Consegna:
Riscrivi in un elenco puntato il paragrafo del testo citato che comincia con «Niccolò III dichiara». Conserva i fatti principali.

*** Testo citato

A Dante non interessa tanto condannare Niccolò III quanto condannare gli ancora vivi Bonifacio VIII e
Clemente V; si tratta dello stesso espediente usato con Cavalcante. Dante accusa Bonifacio di aver
ottenuto il ruolo papale con l’inganno, per poi straziare la Chiesa con le sue azioni simoniache. Il
predecessore di Bonifacio, Celestino V, secondo le fonti storiche fu il primo papa dimissionario; secondo i
commentatori dell’epoca, queste dimissioni furono forzate dal suo successore. Clemente V è il primo di una
serie di papi francesi, colui che trasferì la sede papale ad Avignone, manifestando la vicinanza alla
politica dei Re francesi; di lui Dante parla sempre malissimo. Viene usata un’ulteriore allusione biblica dal
Vecchio Testamento, nel libro dei Maccabei, nel capitolo IV si parla del sacerdote Giasone, che ha ottenuto
la carica in accordo con il Re di Siria; questo porterà poi alla distruzione di Gerusalemme. Così Clemente V
prenderà accordi col Re di Francia per lo spostamento della sede papale.
Niccolò III dichiara che Bonifacio passerà a testa in giù meno tempo di quanto ne abbia passato lui:
Niccolò è morto nel 1280, Bonifacio muore nel 1303 (23 anni). Dante non poteva però sapere quando
Clemente V sarebbe morto: la prima ipotesi è che Dante sia tornato su questo canto e lo abbia modificato
in seguito, anche se le modifiche sono molto complesse soprattutto dal punto di vista metrico, la seconda
ipotesi è che Dante abbia semplicemente indovinato, poiché le condizioni di salute di Clemente V non
erano ottimali.
Dante, indignato, prorompe in una fiera invettiva contro Niccolò III e contro l’avarizia dei papi, in
generale: dice che nel sostituire Giuda, gli apostoli fecero un sorteggio fra i discepoli vicini, da cui
risultò eletto Mattia, e non chiesero denaro in cambio. Successivamente dice che non usa parole
troppo aspre perché ha comunque rispetto per la carica del papa. Conclude biasimando la
donazione di Costantino, causa prima della corruzione della Chiesa.

******
*** Voci del dataset

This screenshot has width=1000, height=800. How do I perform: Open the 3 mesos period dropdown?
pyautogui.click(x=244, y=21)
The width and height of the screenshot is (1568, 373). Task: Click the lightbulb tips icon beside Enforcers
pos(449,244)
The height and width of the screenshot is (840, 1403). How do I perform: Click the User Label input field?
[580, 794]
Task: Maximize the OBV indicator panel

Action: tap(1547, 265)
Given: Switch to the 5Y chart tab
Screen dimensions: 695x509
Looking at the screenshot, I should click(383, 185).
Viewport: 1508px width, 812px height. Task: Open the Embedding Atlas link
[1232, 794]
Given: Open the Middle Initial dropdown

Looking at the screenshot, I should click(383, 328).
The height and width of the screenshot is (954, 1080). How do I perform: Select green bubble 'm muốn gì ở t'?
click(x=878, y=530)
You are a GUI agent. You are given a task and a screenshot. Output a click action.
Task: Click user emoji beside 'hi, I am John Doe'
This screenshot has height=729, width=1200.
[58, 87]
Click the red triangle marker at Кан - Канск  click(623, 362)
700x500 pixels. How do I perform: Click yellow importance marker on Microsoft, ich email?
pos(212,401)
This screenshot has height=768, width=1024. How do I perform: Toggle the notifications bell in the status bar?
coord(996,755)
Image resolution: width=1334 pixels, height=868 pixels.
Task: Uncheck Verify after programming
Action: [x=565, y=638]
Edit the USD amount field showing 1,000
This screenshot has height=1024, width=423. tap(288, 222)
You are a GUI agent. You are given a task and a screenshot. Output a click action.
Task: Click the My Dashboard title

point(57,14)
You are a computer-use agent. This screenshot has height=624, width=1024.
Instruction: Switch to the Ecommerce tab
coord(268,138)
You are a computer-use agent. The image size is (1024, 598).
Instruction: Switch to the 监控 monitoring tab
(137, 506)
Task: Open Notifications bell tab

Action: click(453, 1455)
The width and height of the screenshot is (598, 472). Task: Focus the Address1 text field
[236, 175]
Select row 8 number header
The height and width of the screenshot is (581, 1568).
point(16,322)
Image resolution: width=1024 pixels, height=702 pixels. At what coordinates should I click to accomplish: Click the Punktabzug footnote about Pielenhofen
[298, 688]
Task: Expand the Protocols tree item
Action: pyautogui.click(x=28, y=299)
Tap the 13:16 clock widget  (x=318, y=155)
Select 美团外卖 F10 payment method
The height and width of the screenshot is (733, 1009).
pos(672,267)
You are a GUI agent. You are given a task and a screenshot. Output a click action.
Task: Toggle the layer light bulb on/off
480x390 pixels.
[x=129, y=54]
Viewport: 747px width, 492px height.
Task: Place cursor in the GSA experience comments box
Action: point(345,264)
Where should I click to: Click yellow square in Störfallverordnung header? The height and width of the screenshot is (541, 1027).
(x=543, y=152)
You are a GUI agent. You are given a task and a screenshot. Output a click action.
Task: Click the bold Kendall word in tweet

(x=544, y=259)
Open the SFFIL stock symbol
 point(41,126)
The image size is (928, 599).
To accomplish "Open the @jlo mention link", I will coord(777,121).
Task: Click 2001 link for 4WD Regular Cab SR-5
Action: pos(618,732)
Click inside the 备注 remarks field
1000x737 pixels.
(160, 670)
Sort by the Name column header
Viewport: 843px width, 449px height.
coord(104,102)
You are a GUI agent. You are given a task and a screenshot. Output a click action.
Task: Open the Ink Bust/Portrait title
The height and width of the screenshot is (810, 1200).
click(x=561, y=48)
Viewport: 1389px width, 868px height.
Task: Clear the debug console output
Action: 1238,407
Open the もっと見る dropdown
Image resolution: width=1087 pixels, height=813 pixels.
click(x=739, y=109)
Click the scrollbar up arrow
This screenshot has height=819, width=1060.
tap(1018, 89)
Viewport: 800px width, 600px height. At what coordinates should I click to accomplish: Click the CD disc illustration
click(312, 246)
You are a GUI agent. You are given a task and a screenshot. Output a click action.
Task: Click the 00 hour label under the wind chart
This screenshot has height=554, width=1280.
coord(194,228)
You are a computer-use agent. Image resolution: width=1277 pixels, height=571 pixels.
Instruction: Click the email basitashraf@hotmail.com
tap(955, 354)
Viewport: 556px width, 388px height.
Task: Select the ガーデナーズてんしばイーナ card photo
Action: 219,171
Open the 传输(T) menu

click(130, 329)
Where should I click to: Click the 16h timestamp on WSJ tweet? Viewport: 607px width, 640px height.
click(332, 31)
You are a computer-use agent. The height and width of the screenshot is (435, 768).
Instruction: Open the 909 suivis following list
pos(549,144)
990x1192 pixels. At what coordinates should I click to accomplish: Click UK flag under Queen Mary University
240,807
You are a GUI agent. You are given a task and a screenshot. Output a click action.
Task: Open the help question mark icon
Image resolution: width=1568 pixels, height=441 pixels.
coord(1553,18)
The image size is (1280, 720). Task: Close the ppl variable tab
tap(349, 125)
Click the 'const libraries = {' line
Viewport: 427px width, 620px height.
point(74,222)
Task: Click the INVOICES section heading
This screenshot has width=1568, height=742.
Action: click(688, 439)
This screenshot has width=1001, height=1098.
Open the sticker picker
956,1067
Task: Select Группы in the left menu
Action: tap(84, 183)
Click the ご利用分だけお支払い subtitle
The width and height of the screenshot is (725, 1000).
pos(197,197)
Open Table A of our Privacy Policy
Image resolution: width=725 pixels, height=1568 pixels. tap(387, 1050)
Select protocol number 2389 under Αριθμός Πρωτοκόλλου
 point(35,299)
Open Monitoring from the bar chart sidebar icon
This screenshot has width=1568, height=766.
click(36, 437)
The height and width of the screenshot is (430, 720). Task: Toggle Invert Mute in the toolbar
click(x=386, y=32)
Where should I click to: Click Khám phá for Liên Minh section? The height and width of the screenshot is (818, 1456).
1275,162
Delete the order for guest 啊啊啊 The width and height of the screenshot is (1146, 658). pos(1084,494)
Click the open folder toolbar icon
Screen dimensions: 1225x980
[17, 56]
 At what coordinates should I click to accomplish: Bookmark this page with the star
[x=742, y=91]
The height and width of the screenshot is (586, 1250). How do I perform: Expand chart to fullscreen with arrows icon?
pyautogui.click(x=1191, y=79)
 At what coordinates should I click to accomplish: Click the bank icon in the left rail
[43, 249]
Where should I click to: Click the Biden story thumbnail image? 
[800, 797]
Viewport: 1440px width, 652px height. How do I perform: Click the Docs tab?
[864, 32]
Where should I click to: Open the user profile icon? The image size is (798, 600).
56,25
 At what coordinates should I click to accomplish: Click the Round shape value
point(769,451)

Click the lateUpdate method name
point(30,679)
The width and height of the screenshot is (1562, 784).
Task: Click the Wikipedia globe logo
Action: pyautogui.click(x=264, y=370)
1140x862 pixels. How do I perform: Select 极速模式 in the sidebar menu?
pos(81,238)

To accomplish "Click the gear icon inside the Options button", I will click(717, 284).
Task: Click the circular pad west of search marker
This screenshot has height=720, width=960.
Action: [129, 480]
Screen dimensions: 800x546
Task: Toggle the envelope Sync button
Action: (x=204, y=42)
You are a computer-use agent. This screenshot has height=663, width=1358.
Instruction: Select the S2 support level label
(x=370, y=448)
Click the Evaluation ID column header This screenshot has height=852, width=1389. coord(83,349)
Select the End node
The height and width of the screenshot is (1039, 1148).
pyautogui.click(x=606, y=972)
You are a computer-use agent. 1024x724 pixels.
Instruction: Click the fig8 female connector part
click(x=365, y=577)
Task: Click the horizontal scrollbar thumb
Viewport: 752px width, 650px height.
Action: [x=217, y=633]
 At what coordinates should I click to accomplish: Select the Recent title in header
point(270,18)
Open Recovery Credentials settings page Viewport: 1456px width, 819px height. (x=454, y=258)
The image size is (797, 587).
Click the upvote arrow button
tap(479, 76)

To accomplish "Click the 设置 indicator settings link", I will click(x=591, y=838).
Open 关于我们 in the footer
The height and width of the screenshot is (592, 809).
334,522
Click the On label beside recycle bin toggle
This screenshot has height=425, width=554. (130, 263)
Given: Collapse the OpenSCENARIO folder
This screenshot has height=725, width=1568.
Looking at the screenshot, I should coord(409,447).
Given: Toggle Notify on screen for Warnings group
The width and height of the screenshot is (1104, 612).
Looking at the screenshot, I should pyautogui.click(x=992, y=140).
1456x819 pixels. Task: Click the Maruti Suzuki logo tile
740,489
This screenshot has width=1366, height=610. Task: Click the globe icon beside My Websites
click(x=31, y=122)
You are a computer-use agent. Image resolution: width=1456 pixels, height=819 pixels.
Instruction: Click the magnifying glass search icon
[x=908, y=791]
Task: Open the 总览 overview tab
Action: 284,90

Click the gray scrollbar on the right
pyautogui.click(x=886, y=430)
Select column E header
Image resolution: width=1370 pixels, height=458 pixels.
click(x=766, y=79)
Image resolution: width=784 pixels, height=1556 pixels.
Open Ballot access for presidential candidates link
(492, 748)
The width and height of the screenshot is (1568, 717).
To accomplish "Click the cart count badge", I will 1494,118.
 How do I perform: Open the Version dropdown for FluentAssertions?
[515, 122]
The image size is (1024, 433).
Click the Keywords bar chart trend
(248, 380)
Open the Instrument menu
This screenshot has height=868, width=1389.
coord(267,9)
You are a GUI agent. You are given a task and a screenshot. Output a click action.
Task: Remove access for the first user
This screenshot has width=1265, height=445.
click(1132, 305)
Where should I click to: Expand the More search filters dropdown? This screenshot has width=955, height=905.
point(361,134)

******

Risposta:
- Niccolò III dichiara che Bonifacio VIII passerà a testa in giù meno tempo di lui. Niccolò è morto nel 1280 e Bonifacio nel 1303, cioè 23 anni dopo.
- Dante non poteva sapere quando sarebbe morto Clemente V.
- Secondo la prima ipotesi, Dante è tornato su questo canto e lo ha modificato in seguito, anche se le modifiche sono molto complesse, soprattutto dal punto di vista metrico.
- Secondo la seconda ipotesi, Dante ha semplicemente indovinato, perché la salute di Clemente V non era ottimale.